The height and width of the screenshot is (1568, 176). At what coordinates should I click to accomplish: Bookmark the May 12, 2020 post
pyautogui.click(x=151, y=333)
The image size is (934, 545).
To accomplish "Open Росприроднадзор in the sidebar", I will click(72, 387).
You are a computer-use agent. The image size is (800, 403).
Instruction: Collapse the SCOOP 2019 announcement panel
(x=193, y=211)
==
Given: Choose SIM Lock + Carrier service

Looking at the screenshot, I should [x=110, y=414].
* * *
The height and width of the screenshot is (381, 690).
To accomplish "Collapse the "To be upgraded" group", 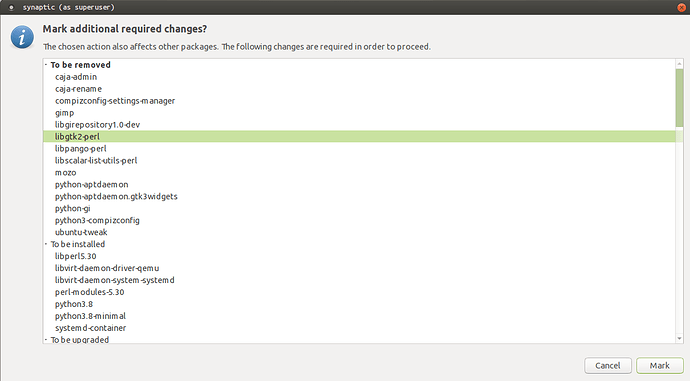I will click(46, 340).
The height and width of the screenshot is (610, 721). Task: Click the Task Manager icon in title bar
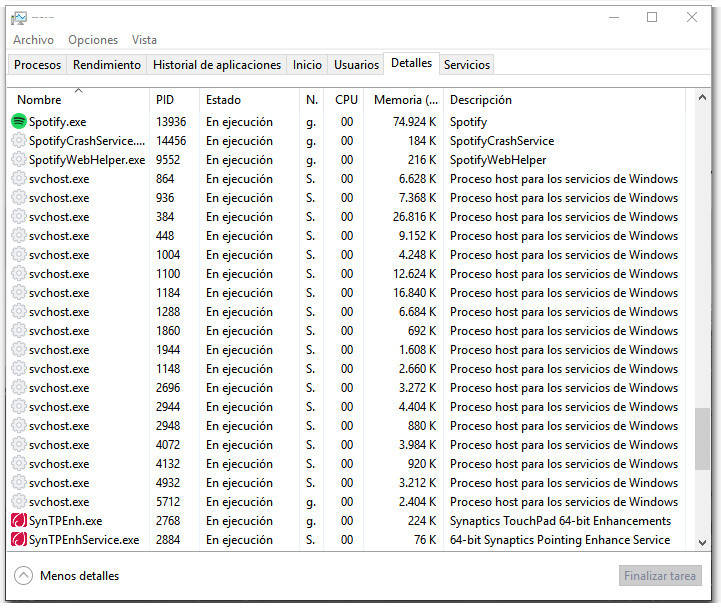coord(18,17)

**Work required:**
The task calls for every line of the material that contains the string "size".

**Output below:**
The image size is (934, 545).
You are a computer-use agent. The image size is (800, 403).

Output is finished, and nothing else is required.